Data extract
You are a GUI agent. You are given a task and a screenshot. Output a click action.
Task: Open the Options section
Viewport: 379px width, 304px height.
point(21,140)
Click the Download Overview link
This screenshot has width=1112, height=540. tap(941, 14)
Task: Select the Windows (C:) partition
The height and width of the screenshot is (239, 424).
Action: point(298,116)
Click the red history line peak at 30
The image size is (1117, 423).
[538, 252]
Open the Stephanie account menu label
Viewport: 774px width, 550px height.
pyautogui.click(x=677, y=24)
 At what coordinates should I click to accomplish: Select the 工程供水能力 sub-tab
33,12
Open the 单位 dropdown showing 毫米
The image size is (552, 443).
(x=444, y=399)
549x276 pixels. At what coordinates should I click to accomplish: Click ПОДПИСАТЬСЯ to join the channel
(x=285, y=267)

Given task
Print all of the entries above again, keeping each line identical to the original.

Written reply
You are a GUI agent. You are given a task and a screenshot. Output a click action.
Task: Open the Options section
Viewport: 379px width, 304px height.
point(21,140)
Click the Download Overview link
This screenshot has width=1112, height=540. tap(941, 14)
Task: Select the Windows (C:) partition
The height and width of the screenshot is (239, 424).
Action: point(298,116)
Click the red history line peak at 30
The image size is (1117, 423).
[538, 252]
Open the Stephanie account menu label
Viewport: 774px width, 550px height.
pyautogui.click(x=677, y=24)
 At what coordinates should I click to accomplish: Select the 工程供水能力 sub-tab
33,12
Open the 单位 dropdown showing 毫米
The image size is (552, 443).
(x=444, y=399)
549x276 pixels. At what coordinates should I click to accomplish: Click ПОДПИСАТЬСЯ to join the channel
(x=285, y=267)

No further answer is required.